Deutsche backs Woolworths against rivals
Deutsche has backed Woolworths against its rivals, saying the latest loyalty rewards tweaks will boost performance.
Woolworths’ recovery is about to gather real momentum, Deutsche Bank analysts have declared, as they upgraded their view on the retailer’s stock while lowering ratings on supermarket sector rivals Wesfarmers and Metcash.
The commentary comes after a week in which Woolworths was mired in controversy surrounding its heavily spruiked, but uncertain fruit deal with SPC Ardmona, which eventually led the retailer to confirm a three-year deal with the Victorian cannery.
Ahead of the swift resolution of that issue, Deutsche had noted signs of improved perceptions of the supermarket chain.
The investment bank regularly conducts surveys of Australian shoppers, with its latest research of over 2000 consumers finding Woolworths’ large price and store investments starting to pay dividends.
“Woolworths’ shoppers report improvements in price and execution and are buying more groceries,” analysts Michael Simotas and Daniel Wan wrote in a note.
“While cross shoppers do not reflect this, we think once they too take notice, Woolworths’ recovery will begin in earnest.”
Deutsche noted share was still being lost to the Wesfarmers-owned Coles, but this may not be the case for much longer.
It comes after Woolworths closed the gap on Coles through the September quarter in terms of comparable sales growth.
Woolworths showed an increase of 0.7 per cent, while its main rival logged a 1.8 per cent rise.
The 29th straight quarter of outperformance did not conceal a narrowing of the gap that has seen the differential move from six percentage points to 1.1 in just two quarters.
Mr Simotas and Mr Wan noted Woolworths’ mistake in a change to its loyalty program last year could be quickly erased by the latest improvements to the scheme, with a headwind fast becoming a tailwind.
“When analysing the data from our survey, by far and away the standout theme for us was just how important loyalty rewards programs are to customers and the extent to which Woolworths disenfranchised its customers by changing its programme to exclude Qantas Frequent Flyer points,” they said.
“The program has now been simplified and provides the option of cash discounts or Frequent Flyer points. Industry feedback and the recent Woolworths sales results suggest this revision is resonating well with consumers.”
The realisations of more positive consumer perceptions forced Deutsche Bank to upgrade its rating on Woolworths to ‘buy’, with its price target jumping 12.5 per cent to $27.
“The combination of our survey data, recent sales results and our supplier channel checks provide us with comfort that Woolworths is heading in the right direction and will continue to improve its sales trajectory,” Deutsche concluded.
In contrast, Wesfarmers and Metcash were both trimmed to ‘sell’ ratings, with Metcash’s target slashed 17.5 per cent to $1.65 and Wesfarmers’ left at $38.

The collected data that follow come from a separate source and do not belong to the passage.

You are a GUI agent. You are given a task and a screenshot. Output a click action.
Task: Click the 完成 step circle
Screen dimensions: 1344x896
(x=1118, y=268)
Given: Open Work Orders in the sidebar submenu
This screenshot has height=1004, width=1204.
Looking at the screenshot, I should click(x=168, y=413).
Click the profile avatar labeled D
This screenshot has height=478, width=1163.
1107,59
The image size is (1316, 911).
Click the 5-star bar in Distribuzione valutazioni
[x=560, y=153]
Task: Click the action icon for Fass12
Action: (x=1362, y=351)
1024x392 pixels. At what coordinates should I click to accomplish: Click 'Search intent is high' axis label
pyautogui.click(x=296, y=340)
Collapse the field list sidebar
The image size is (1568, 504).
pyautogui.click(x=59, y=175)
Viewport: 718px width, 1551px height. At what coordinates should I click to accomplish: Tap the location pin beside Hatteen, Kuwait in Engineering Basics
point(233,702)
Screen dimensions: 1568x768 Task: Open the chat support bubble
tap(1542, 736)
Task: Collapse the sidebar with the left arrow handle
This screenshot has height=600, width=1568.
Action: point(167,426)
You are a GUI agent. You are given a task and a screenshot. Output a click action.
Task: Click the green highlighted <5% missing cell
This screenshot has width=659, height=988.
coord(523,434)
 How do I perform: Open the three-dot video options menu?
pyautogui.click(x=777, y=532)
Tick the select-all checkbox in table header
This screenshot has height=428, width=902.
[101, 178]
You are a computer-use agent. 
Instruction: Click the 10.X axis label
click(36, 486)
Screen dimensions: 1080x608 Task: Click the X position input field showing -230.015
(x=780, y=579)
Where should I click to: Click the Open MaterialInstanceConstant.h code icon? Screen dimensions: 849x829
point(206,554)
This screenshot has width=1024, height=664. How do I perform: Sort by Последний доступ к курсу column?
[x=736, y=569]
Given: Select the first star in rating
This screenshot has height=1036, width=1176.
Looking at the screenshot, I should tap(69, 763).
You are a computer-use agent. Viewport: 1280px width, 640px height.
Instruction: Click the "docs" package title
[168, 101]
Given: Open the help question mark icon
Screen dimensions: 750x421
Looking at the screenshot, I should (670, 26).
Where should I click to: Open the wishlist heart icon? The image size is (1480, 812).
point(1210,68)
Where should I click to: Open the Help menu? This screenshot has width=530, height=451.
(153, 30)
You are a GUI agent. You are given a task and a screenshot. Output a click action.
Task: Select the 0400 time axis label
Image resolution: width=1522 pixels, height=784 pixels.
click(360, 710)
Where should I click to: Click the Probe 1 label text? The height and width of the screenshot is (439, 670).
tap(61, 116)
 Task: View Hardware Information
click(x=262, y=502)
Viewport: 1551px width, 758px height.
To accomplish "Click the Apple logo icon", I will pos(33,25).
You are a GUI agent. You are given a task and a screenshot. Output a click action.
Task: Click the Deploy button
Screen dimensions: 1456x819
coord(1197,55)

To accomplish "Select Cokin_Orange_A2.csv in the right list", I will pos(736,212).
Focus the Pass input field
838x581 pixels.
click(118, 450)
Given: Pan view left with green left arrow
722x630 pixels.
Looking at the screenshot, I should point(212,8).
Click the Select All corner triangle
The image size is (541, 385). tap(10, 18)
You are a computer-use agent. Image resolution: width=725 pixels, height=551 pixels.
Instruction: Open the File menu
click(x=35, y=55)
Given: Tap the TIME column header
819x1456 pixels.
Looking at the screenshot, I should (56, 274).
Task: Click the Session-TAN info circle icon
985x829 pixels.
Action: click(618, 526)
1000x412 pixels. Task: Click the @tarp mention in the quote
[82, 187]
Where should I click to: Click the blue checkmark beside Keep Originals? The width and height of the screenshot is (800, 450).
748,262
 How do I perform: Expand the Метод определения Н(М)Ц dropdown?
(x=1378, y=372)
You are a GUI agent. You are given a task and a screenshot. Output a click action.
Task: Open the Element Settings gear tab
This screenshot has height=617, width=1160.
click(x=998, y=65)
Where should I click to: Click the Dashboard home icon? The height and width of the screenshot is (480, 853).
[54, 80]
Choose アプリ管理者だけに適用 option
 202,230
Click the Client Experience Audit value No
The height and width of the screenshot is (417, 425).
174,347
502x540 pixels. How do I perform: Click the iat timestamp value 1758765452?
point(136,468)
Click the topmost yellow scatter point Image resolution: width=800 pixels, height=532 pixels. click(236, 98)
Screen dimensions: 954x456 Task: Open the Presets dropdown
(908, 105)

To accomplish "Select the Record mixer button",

As a result, Woolworths clearly outperformed its rivals through a challenging day for the broader market, with stocks off 0.5 per cent overall.
At 12.10pm (AEDT), Woolworths had dipped 0.1 per cent to $23.23, while Wesfarmers slid 1.8 per cent to $40.42 and Metcash weakened 1.1 per cent to $1.835.
The downgrade on Wesfarmers was entirely driven by the rising confidence in Woolworths, with the market not growing fast enough for Woolworths to rebound at the same time as Coles and Metcash hold momentum and Aldi and Costco expand.
“We expect Coles’ sales growth to come under pressure from a Woolworths recovery, particularly in the context of a market constrained by food deflation,” Mr Simotas and Mr Wan said.
“This could break Coles’ efficiency-driven customer value model which puts margins at risk in our view.”
For Metcash specifically, its steady showing of late has also been pinned on Woolworths’ uninspiring performance.
“We believe the recent period of sales stabilisation has been enabled by Woolworths’ market share loss,” the Deutsche note read.
“Accordingly, as Woolworths’ sales trajectory improves, we expect independent supermarkets and Metcash to come under increasing pressure.”